A quick word about platoon effects on skew mean exit velocities, using our 2024 model:
Batter / Pitcher Platoon | Average Exit Velocity (mph) | SD around the Average |
---|---|---|
L / L | 85.25 | .21 |
L / R | 87.87 | .16 |
R / L | 88.19 | .15 |
R / R | 87.56 | .14 |
These values have low error rates (yes, two places of precision is appropriate), which not surprisingly correlate inversely with the size of their respective samples in the data. Interestingly, right-handed batters hit lefty pitchers harder than vice versa (I expected the opposite), and the platoon effects of righties on righties are limited, at least when they make contact. The effects of lefties on lefties, though, are truly disastrous, underscoring why left-handed relievers at least used to have guaranteed long-term employment.
Some additional observations:
- Tentative analysis shows that skew mean values in the minor leagues seem to maintain their predictive value in the majors: AAA hitters, for example, tended to lose less than one mph upon promotion. So, analysts can hunt for skew means well before players arrive to the big leagues.
- Aging effects of skew mean exit velocity (and, to be fair, exit velocity in general) tend to be very mild from year to year, so the previous season’s exit velocity distribution is quite likely to be highly predictive of the player’s distribution the following season, for projection purposes.
- Although maximum effort seems intuitively to be driven by pure bat speed, it is possible that the extent to which the pitch is “squared up” could also be part of, or an alternative to, this mechanism.
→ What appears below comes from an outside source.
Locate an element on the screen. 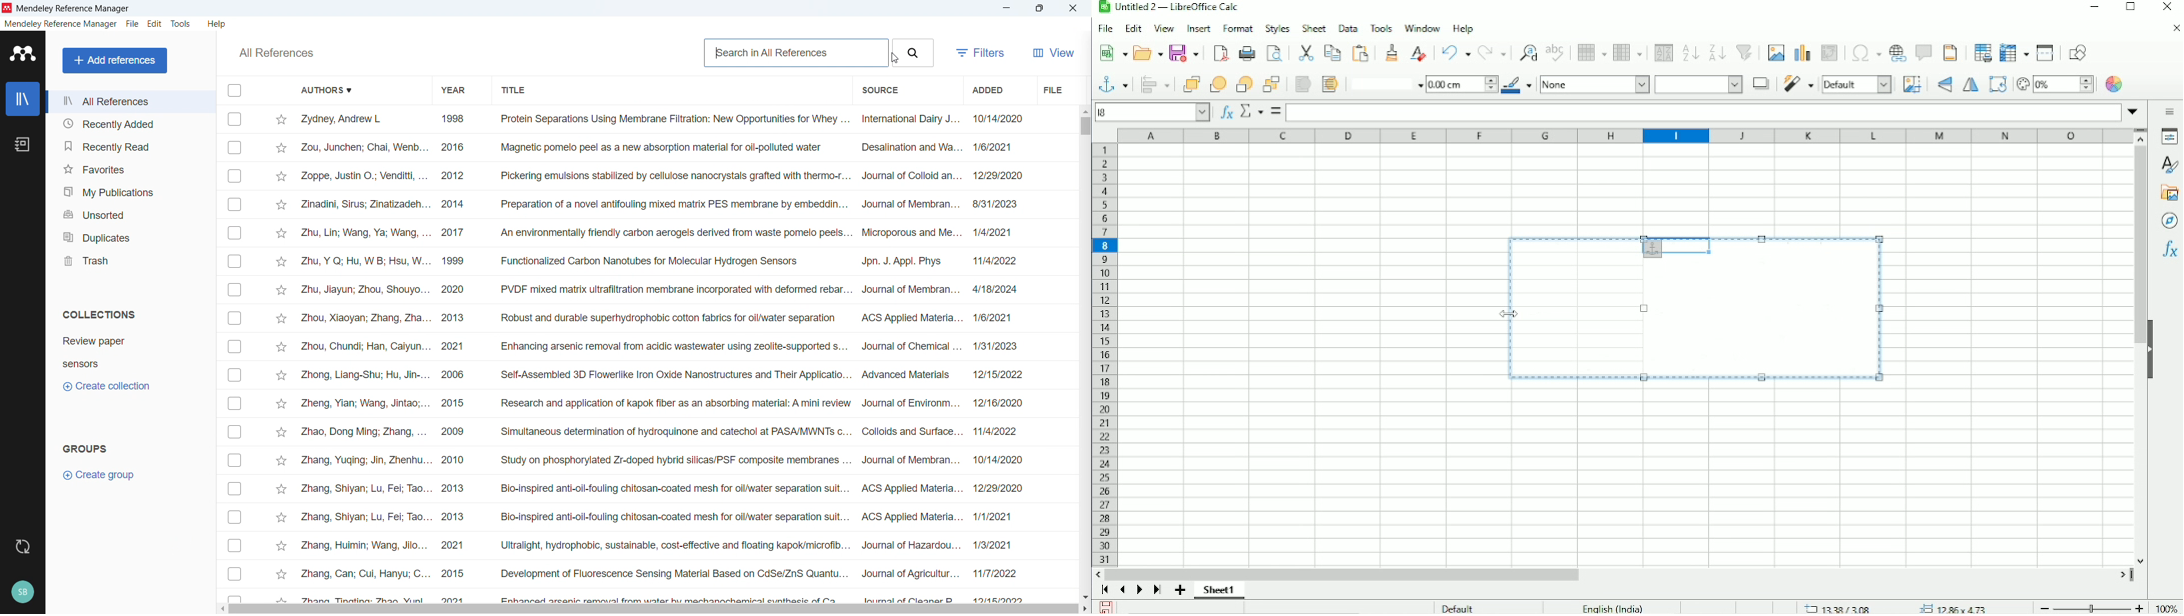 This screenshot has width=2184, height=616. Insert chart is located at coordinates (1801, 52).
The models I describe here work well in a Bayesian format, and as usual we model them in Stan. A simplified mode in R, using the brms frontend, can be found in the appendix below, and should work with the Savant data feed for readers who want to explore exit velocity modeling and learn more. The model is easily expanded to jointly model exit velocity with launch angle, including the non-linear (but very clear) correlation between them, and you can expand it further to consider or predict spray angle, park effects, or pitch location, as well as the various connections between them.
The Bottom Line
We are mulling over how best to make use of these exit velocity distributions, as well as the corresponding launch angle and spray distributions we have also developed. We welcome reader feedback on whether readers would like these metrics to be made available to them for the 2025 season, or at least to subscribers, and if so, in what form.
Appendix
The brms documentation is pretty good, so those interested should give this model a try, and also practice expanding the model to jointly model other batted ball characteristics (the skew normal distribution is not a good error distribution for most other variables, which tend not to involve the same type of maximum effort, so modelers likely will get better results with more typical choices).
I have taken the liberty of including some performance enhancements to speed things up, as well as some sensible prior distributions. As usual, starting with smaller datasets (5k to 10k batted balls) will allow you to learn and compare different specifications with manageable run times.
Finally, note that this process requires fitting a distributional model, in which you are looking to predict not just the mean, but also the skew and the spread, each with their own predictor variables. That is how we gain the ability to predict the distribution for each player, while still having reasonable defaults if we have limited information about them.